Un vaste feu fixé sur la Côte d’Opale
Les services de secours ont annoncé lundi 17 août que le feu qui a ravagé la dune du Mont‑Saint‑Frieux est désormais maîtrisé. L'incendie, qui s'est propagé la semaine dernière dans cette zone naturelle sensible fréquentée par touristes et migrants, a parcouru environ 190 hectares à cheval sur les communes de Neufchâtel‑Hardelot et de Dannes. Une habitation a été détruite mais aucune victime n'est à déplorer.
Sur place, le préfet du Pas‑de‑Calais, François‑Xavier Lauch, a dressé un premier bilan et tiré des enseignements en appelant à une réflexion sur la gestion des accès aux massifs littoraux pour l'année prochaine. Les autorités insistent sur la nature humaine probable des départs de feu, sans exclure d'autres pistes.
Enquête judiciaire et hypothèses
Le parquet de Boulogne‑sur‑Mer a ouvert une enquête, combinant des qualifications pour destruction involontaire et destruction volontaire par incendie.

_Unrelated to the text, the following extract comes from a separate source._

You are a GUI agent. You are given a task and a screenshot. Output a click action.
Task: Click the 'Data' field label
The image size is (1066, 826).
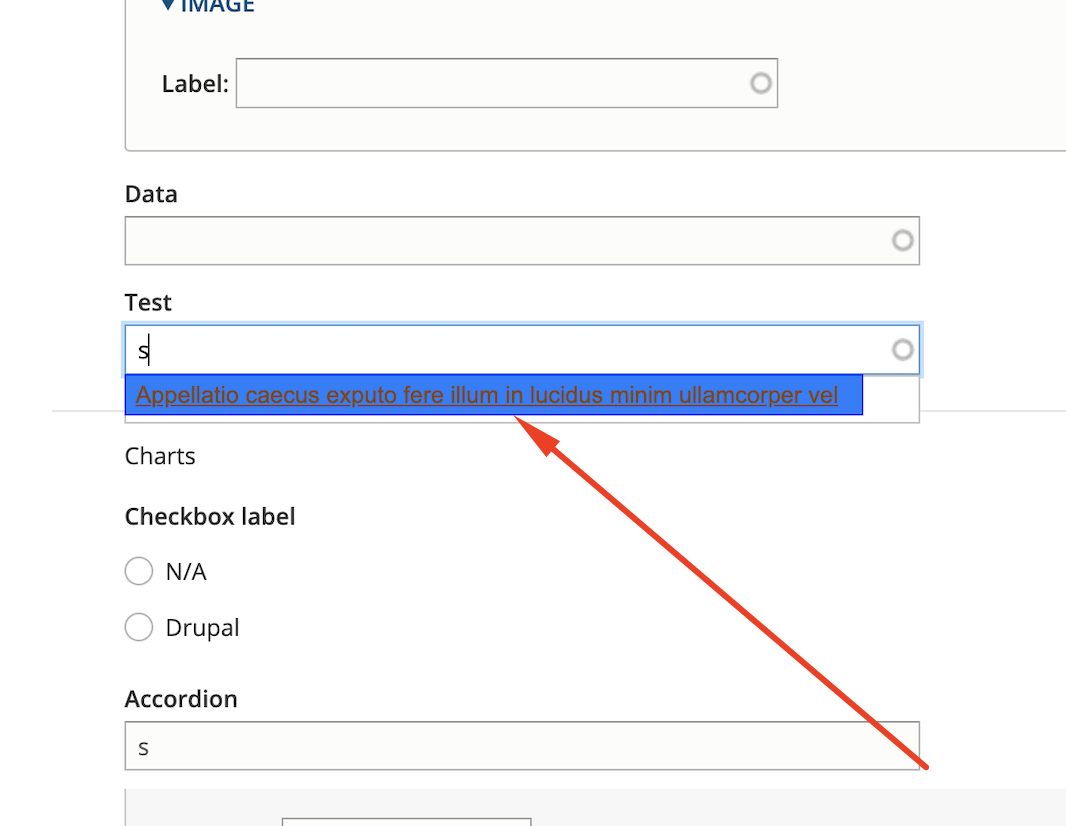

Patrick Leleu, procureur adjoint, a indiqué que les hypothèses liées à la présence de migrants ou à l'intervention des gendarmes étaient examinées, sans que d'autres possibilités soient écartées. À ce stade, il n'y a eu aucune interpellation.
« Il faut qu'on progresse »
À propos des mesures à prendre, le préfet a insisté sur la nécessité d'une approche plus aboutie des interdictions d'accès, prenant en compte à la fois l'attractivité touristique du littoral, la prévention des feux et la réalité migratoire qui traverse le territoire.
- Surface parcourue : ~190 hectares
- Communes touchées : Neufchâtel‑Hardelot, Dannes
- Bilan humain : aucun blessé, une habitation détruite
| Lieu | Surface | Statut |
|---|---|---|
| Mont‑Saint‑Frieux | ~190 ha | Feu maîtrisé |
Conséquences locales et pistes d'action
Sur le terrain, l'incendie laisse des traces sur le paysage et pose la question de la cohabitation entre usages touristiques et réalités migratoires sur cette portion du littoral. Les autorités locales et les services de secours devront, avant la prochaine saison, définir des modalités claires d'accès aux massifs et des dispositifs de prévention renforcés pour limiter la répétition de tels sinistres.
Pour les habitants et les professionnels du littoral, la priorité immédiate reste la sécurisation des secteurs sensibles et l'appui aux propriétaires touchés. L'enquête judiciaire, elle, devra préciser les circonstances des départs de feu afin d'orienter d'éventuelles poursuites et d'éclairer les décisions administratives à venir.